I also felt Eastwood exploited Angelina Jolie, especially in the scene where a nurse inspects her genitals. It's not what the nurse is doing that's offensive, but the way Eastwood films it, which is obviously meant to make us shudder and grow angry. The problem is, it's too obvious. We get it, these people are not nice. Why pound that into us?

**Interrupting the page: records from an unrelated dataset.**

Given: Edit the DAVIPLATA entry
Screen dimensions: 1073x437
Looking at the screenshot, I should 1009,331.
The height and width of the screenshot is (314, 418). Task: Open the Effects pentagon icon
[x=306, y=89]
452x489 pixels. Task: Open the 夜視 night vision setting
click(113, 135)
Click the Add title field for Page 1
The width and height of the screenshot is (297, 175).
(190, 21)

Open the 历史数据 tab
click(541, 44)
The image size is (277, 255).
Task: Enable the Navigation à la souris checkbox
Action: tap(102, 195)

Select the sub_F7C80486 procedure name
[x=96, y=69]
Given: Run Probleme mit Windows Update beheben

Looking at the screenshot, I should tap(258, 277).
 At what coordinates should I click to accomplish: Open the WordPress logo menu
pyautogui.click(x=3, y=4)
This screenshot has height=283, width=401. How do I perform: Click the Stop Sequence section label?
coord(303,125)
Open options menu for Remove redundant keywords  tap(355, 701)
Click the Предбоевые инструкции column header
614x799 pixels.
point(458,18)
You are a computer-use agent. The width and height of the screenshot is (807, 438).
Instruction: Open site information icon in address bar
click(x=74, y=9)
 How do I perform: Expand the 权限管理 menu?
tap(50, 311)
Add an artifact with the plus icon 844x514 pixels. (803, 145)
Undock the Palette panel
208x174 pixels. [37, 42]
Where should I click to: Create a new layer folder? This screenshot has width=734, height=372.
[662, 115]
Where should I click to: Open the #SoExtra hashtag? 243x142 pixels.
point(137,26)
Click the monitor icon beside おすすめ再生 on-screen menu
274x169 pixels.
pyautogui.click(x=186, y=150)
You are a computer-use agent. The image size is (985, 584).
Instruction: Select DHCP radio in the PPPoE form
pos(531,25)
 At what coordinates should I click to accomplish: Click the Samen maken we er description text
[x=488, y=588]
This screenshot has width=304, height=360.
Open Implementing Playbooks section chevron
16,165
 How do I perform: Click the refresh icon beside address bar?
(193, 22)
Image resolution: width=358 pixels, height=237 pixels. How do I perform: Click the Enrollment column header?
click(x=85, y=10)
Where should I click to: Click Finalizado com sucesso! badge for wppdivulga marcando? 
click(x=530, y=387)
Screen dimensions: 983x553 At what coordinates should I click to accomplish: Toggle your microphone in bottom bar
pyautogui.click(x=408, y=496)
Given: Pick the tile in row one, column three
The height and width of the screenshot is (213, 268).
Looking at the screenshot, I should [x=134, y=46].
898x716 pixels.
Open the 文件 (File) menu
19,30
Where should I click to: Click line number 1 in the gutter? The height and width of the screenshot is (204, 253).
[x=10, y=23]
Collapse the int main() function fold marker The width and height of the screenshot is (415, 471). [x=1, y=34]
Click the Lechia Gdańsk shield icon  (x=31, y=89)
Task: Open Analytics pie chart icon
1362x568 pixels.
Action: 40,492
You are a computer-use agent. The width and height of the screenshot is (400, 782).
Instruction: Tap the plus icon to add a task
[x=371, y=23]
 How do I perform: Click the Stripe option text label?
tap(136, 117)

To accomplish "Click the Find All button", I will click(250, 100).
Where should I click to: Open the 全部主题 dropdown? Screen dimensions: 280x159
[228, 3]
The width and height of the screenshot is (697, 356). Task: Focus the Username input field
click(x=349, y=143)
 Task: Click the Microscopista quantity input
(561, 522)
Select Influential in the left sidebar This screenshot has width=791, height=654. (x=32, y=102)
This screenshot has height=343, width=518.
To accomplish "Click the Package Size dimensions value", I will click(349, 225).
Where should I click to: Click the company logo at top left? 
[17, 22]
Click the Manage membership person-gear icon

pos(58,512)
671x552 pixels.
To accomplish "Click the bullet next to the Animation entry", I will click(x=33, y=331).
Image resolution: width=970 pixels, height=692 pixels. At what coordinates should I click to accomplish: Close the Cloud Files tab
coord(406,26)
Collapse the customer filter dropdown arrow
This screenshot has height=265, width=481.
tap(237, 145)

On the other end of the spectrum, Christine Collins and the movie's other "good guys" are painted in too positive a light, so much that it borders on self-righteousness. We get it: Christine is a victim and a hero. She's brave and angelic. How many times must the movie establish her as the moral superior? It also stretches credulity to think Christine was single-handedly responsible for the release of all the wrongly accused women in the psychopathic ward, and that she'd be able to accompany her lawyer, S.S. Hahn (Geoffrey Pierson), when the women are set free. I realize "Code 12" was real, but the movie makes it seem like it played out incredibly smooth, just like, well, a Hollywood movie.

I know - the movie is mimicking 1930s melodrama with its simplified characterizations and plot. But just because these same narrative problems existed 80 years ago doesn't mean they're more excusable now. In fact, I feel I should be more critical. A director like Eastwood should know better.

Eastwood tends to receive a lot of praise from critics because of his classical storytelling methods. He's admired for "trimming the fat," if you will, and only keeping in what's necessary. That's not the case here. If anything, Eastwood keeps too much in and is not ambitious enough in the way he moves his camera, edits his scenes or shows the ranges of his characters. It's dry and exactly what we expect.

The movie also goes on for too long. More than one scene misleads us into thinking the end is near, and just when we think we have our resolution, the screenplay by J. Michael Straczynski milks it for more. The last scene is particularly frustrating because it's simply an excuse to label another one of the good guys a hero.

I liked the look and feel of Changeling in terms of its technical production, and Angelina Jolie is sympathetic and powerful in the lead role, but Eastwood waters down too much of the story to simplified moralizing. I'm sure it showed a lot of promise on paper, but instead of letting the audience decide what to make of the characters and situations, we're shown what to think, and after that, we're told.